Syamsul mengatakan dalam kasus ini perhitungan kerugian keuangan negara (PKKN) dalam kasus ini dilakukan per transaksi, sebelum kontrak berakhir (2040). 
 
"Sampai dengan Desember 2023, sudah ada pengiriman sebanyak 97 kargo dan hanya 11 kargo yang rugi pada saat pandemi Covid (2020-2021) yang telah dijadikan dasar PKKN oleh BPK dan KPK," terang dia.
 
Dia pun menilai penegak hukum salah orang dalam meminta pertanggungjawaban terkait kasus rasuah ini. Sebab, Direksi Pertamina sudah berganti berkali-kali. Pada 1 Oktober 2014, Karen Agustiawan juga telah resmi mengundurkan diri. 
 
"Seharusnya bukan yang membuat kontrak pengadaan yang harus bertanggung jawab, yang kontraknya sendiri telah dibatalkan oleh SPA LNG 2015, melainkan pejabat yang menjual kenapa 11 kargo dijual rugi, sedangkan 86 kargo dijual untung," tegas dia.
 
Dia berharap Majelis Hakim memahami dengan benar benang merah perkara ini secara utuh, sehingga bisa mengambil keputusan seadil-adilnya.
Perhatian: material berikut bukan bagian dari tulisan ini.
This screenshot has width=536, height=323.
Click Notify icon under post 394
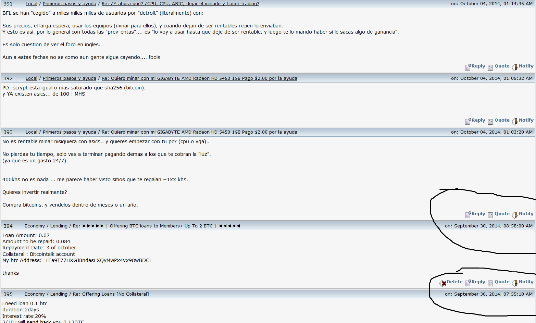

Dia menekankan Direksi pada era Karen sudah menjalankan perintah jabatan, fiduciary duty, Doktrin Business Judgement Rule (BJR), Kelaziman Bisnis LNG global, dalam upaya mewujudkan ketahanan energi. 
 
"Aksi korporasi Pengadaan LNG CCL yang dilakukan oleh Pertamina tahun 2013 dan 2014, berhasil memotret kondisi masa depan yang terjadi saat ini serta proyeksi kecukupan dan keterjangkauan harga gas 10 sampai 15 tahun ke depan," ungkap dia.
 
Dia menilai aksi korporasi Pertamina pada era Karen ini seharusnya dijadikan model dari sebuah praktik bisnis korporasi berbasis BJR dalam pemenuhan kebutuhan pasokan energi (LNG) untuk kebutuhan Pertamina, PLN, Industri, dan masyarakat luas. Sehingga tidak sepatutnya dikriminalisasi.
 
"Karena pengadaan LNG jangka panjang diperlukan untuk mewujudkan ketahanan energi dan perekonomian nasional, supaya ada jaminan ketersedian pasokan energi dengan volume yang banyak (availability)," ujar dia.